Datasets#

Workflows as presented in this handbook mostly rely on public datasets hosted, e.g., by the CDS. However, some workflows have specific data requirements (in terms of variables or resolution) that cannot easily be satisfied with public datasets or simply require large amounts of data as input. In these cases, preprocessed datasets and data samples can be provided by CLIMAAX developers and utilized in the workflows to lower the barrier of entry for users and to serve as blueprints for the input data required by the climate risk assessment workflows. Such data is hosted on the CLIMAAX cloud storage and described here.

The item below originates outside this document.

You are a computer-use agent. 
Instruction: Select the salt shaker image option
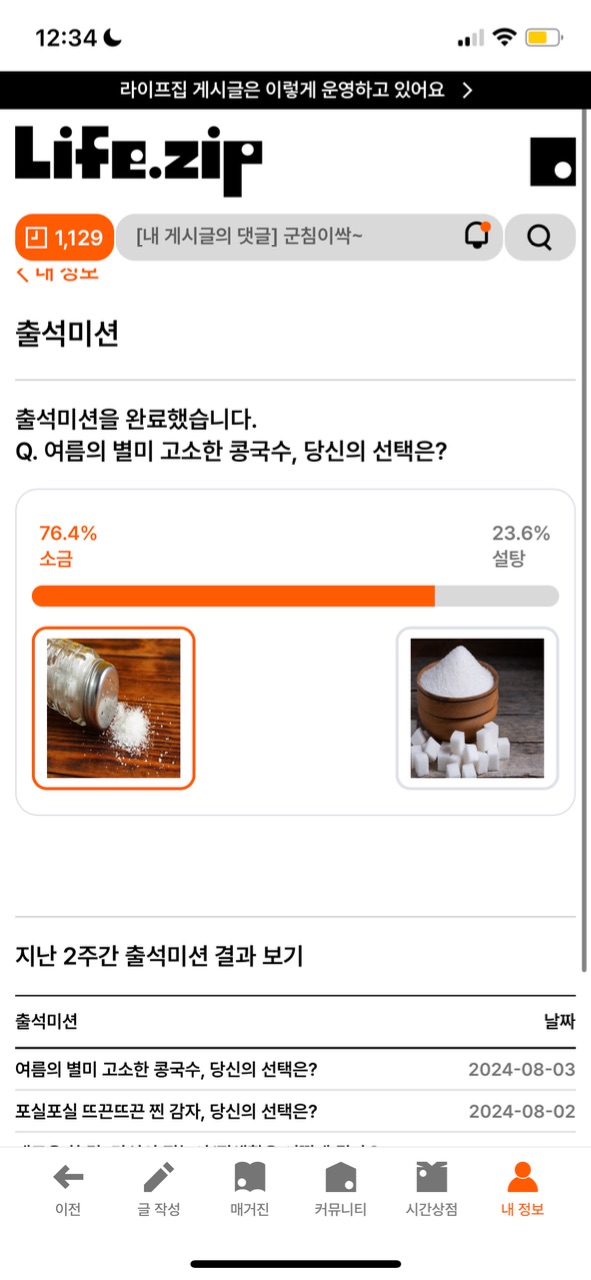(x=113, y=708)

../_images/data_manager.jpg

Fig. 28 Illustration created by Scriberia with The Turing Way community. CC-BY 4.0. 10.5281/zenodo.3332807#

Note

Datasets hosted on the CLIMAAX cloud storage are provided for the convenience of workflow users. This service should not be considered a long-term and reliable source of data. Datasets will be moved to a persistent and citable location in the future.

CLIMAAX datasets#

Datasets specifically realated to one of the CLIMAAX workflows:

Dataset mirrors#

Open datasets from elsewhere re-hosted for more convenient access in the CLIMAAX workflows:

How to access#

We provide file registries for use with the pooch Python package.

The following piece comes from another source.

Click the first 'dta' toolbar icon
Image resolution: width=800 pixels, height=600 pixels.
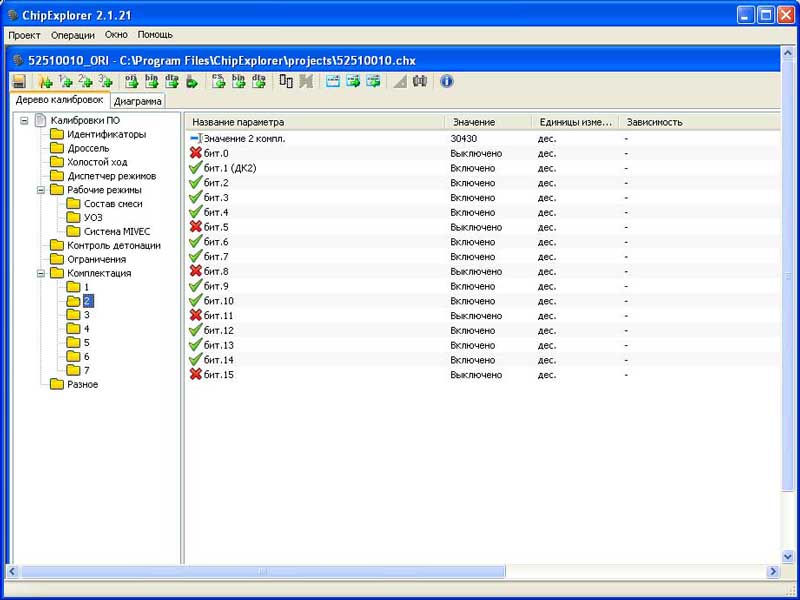coord(171,81)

  1. Set up a download manager for a CLIMAAX dataset

    import pooch
    
    climaax_data = pooch.create(
        base_url="https://object-store.os-api.cci1.ecmwf.int/climaax/<DATASET-ID>/",
        path="." # set your download location
    )
    

    where <DATASET-ID> is a placeholder for the identifier of the accessed dataset.

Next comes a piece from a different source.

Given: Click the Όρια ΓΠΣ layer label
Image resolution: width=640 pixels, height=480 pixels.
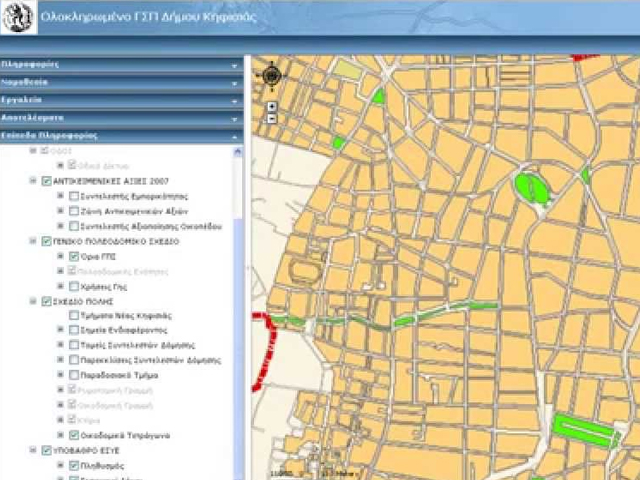Looking at the screenshot, I should tap(96, 256).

  2. Download the registry.txt file from the corresponding dataset page. Load the pooch registry for the dataset (adapt the file path to your download location):

    climaax_data.load_registry("registry.txt")
    
  3. Individual files from the dataset can be downloaded with:

    climaax_data.fetch("path/to/file")
    

    and the registry can be used to easily fetch an entire dataset:

    for path in climaax_data.registry:
        climaax_data.fetch(path)
    

    Pooch will download the files into a folder structure as laid out by the dataset.

Each dataset page contains a listing of all files included in the dataset. Individual files can be downloaded via the links in the listings from a web browser or with tools such as wget and curl.